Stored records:
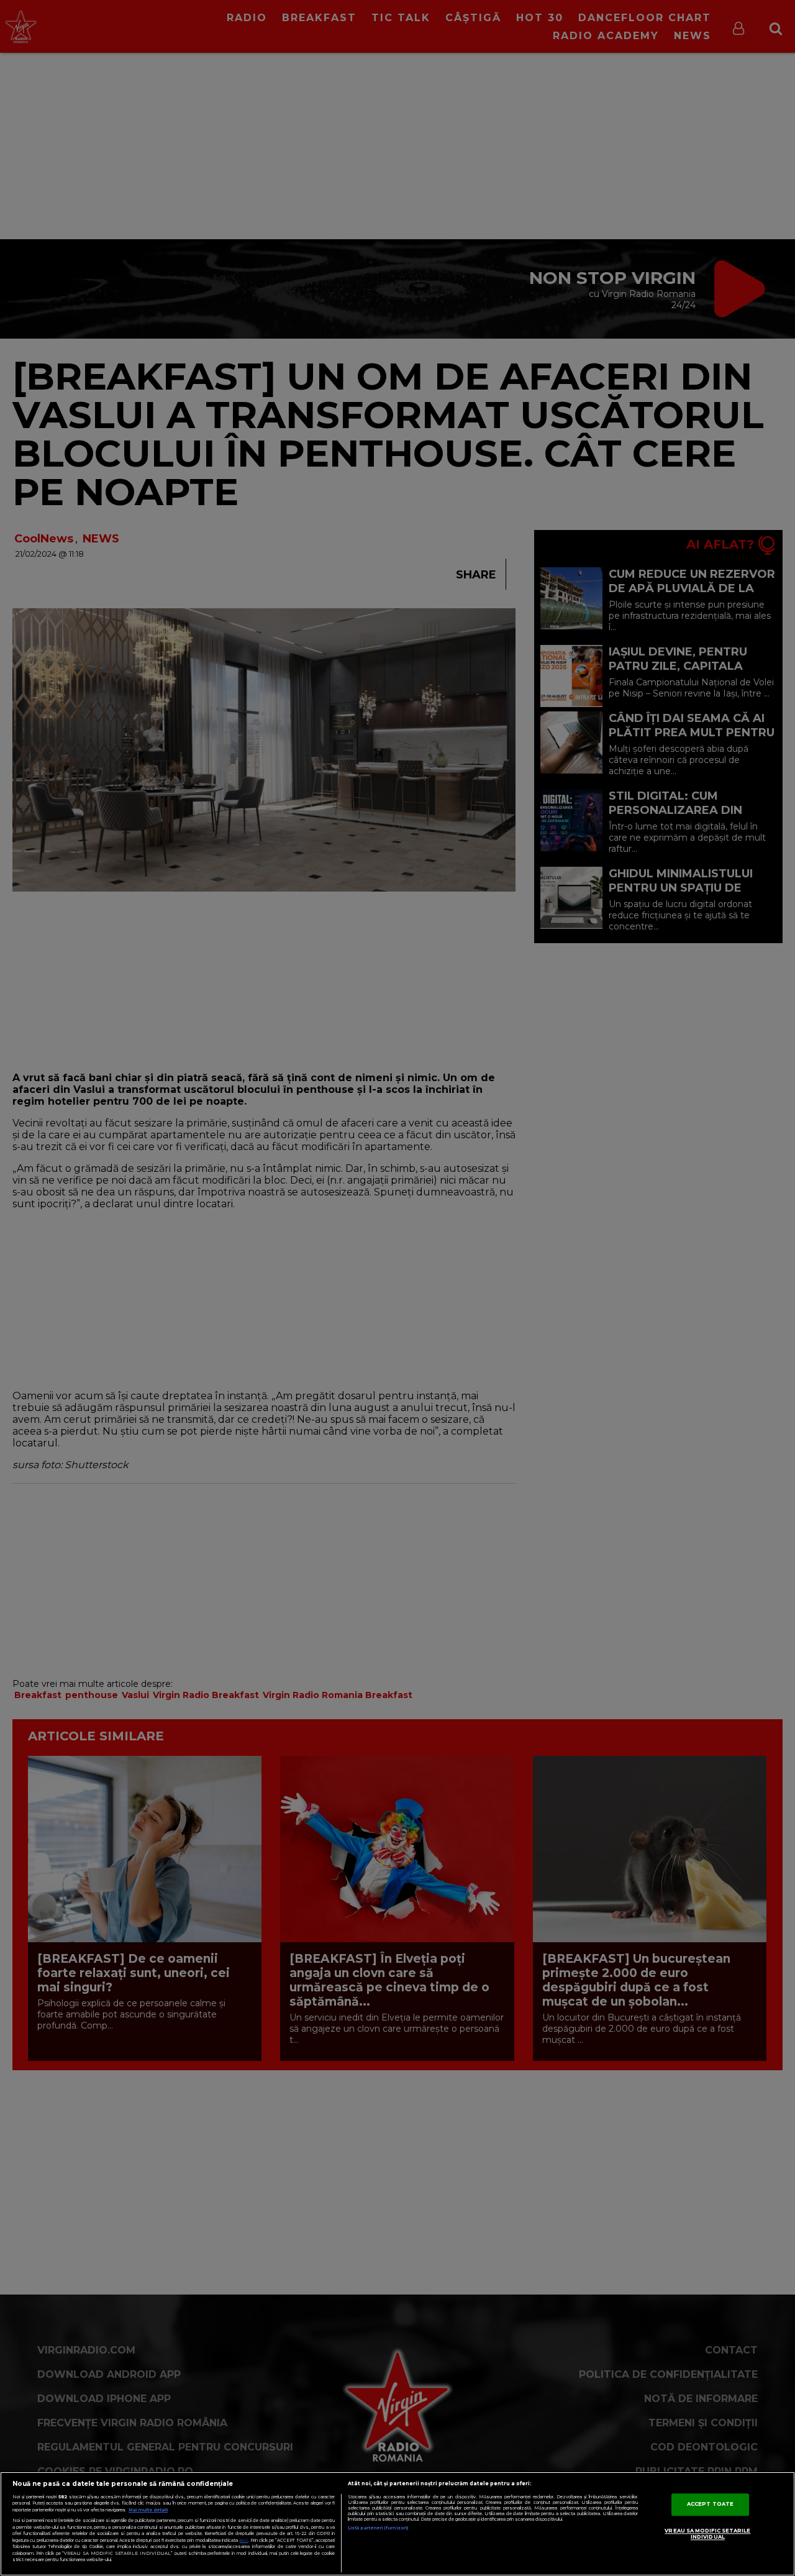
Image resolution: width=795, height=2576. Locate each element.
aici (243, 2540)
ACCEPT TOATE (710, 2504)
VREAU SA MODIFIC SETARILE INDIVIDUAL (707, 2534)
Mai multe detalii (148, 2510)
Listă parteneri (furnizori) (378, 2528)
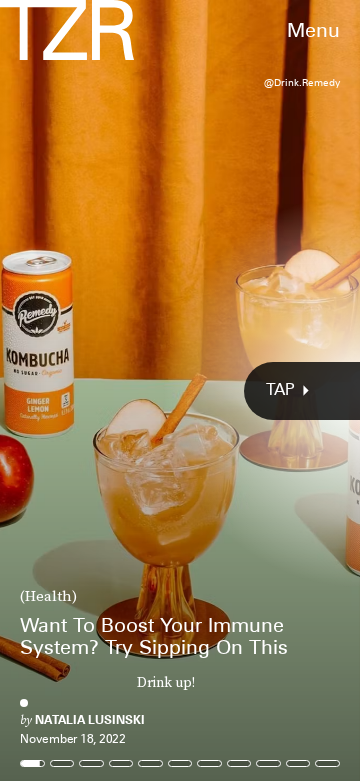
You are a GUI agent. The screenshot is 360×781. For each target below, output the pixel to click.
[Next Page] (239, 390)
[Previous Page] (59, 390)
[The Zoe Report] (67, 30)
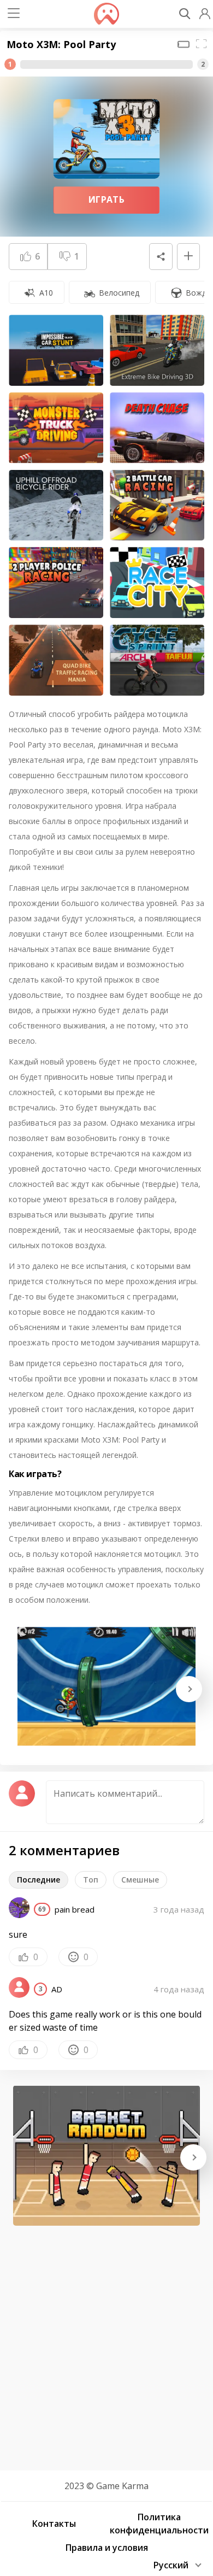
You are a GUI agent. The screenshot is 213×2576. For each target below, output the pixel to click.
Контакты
--
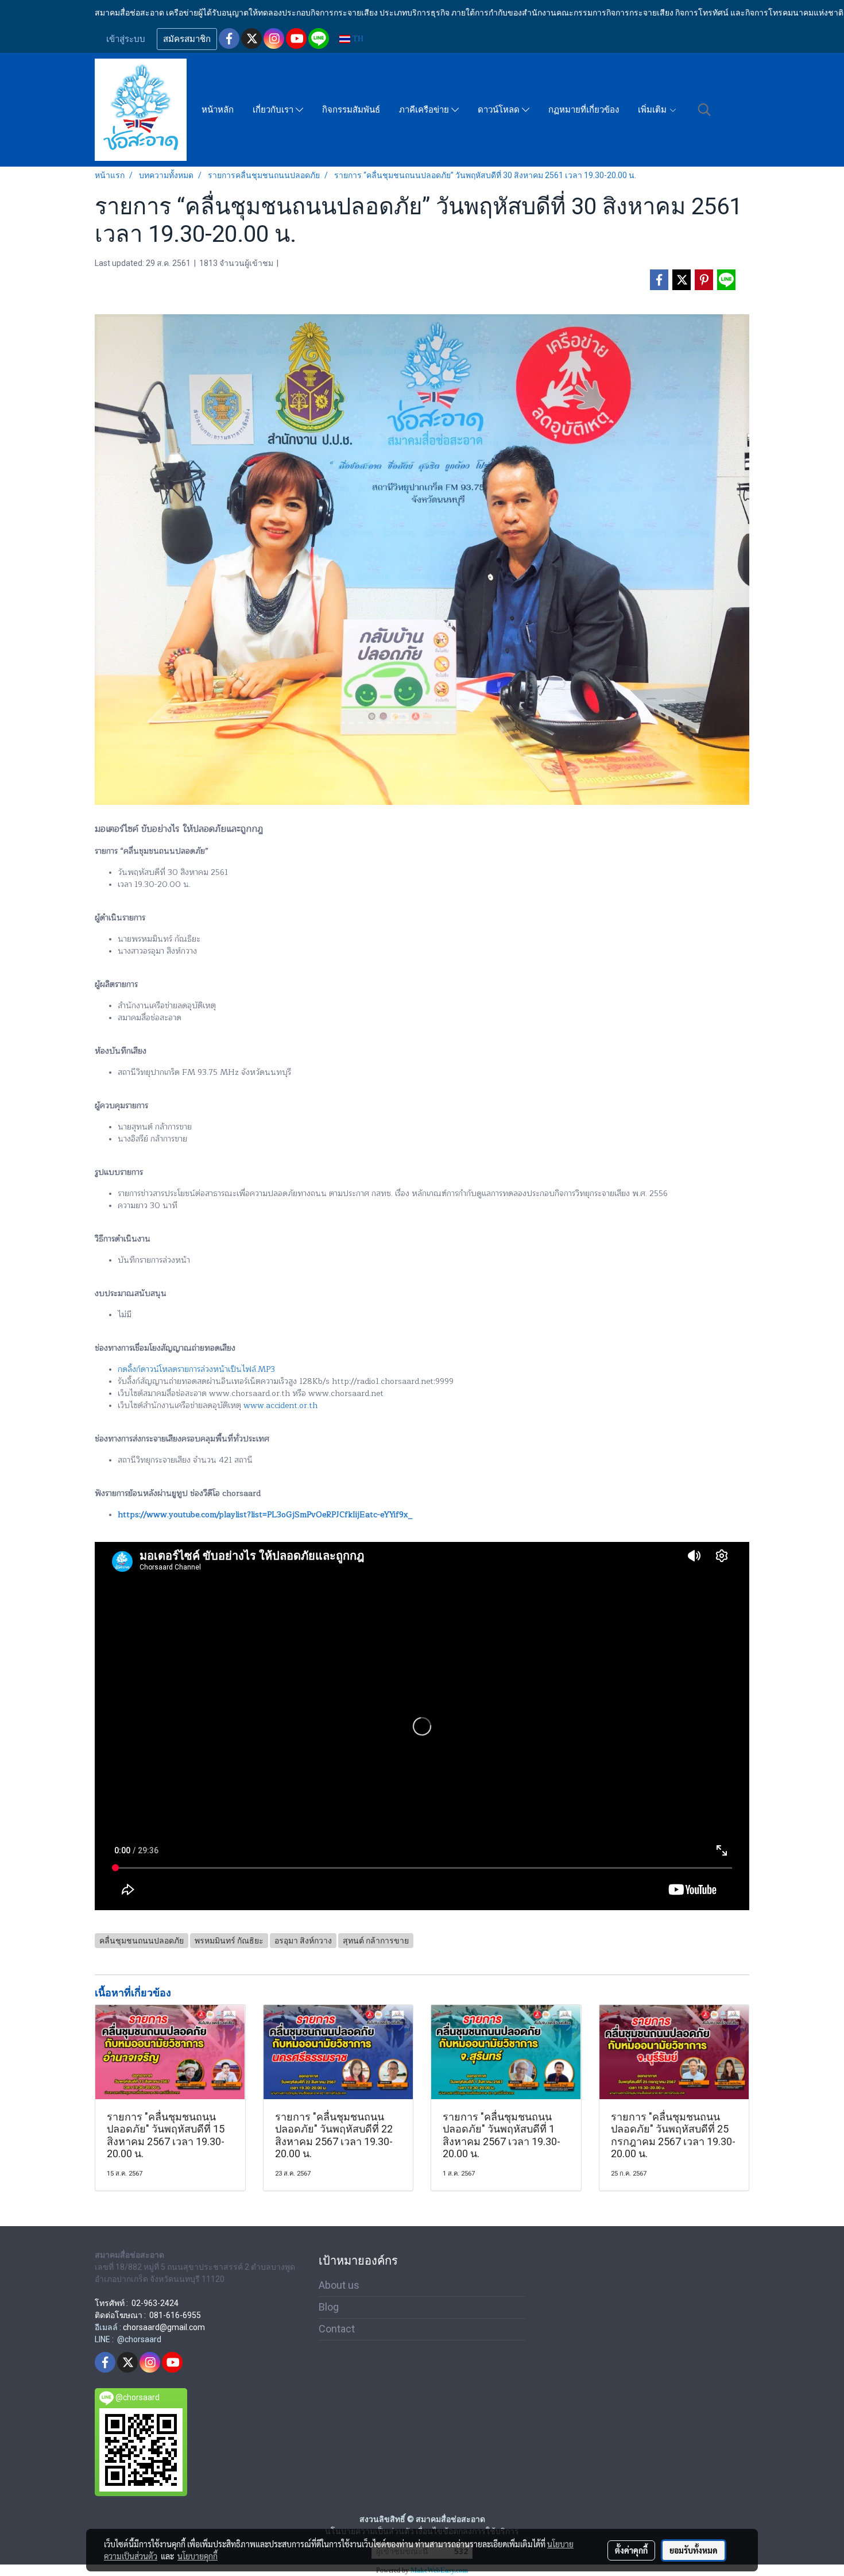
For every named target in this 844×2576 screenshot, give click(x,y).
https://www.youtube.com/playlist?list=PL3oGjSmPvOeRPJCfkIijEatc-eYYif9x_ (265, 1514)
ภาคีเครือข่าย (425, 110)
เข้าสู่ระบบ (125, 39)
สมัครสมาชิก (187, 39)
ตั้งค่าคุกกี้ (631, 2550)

Problem requirements>
Where a line of the records has the string "screenshot", copy that line.

Task output>
You are a GUI agent. The screenshot is 360×781. For each target below, output the pixel to click.
You are a GUI agent. The screenshot is 213×2576. For each target below, output the pixel to click.
For every named target in this 844×2576 screenshot, give click(x,y).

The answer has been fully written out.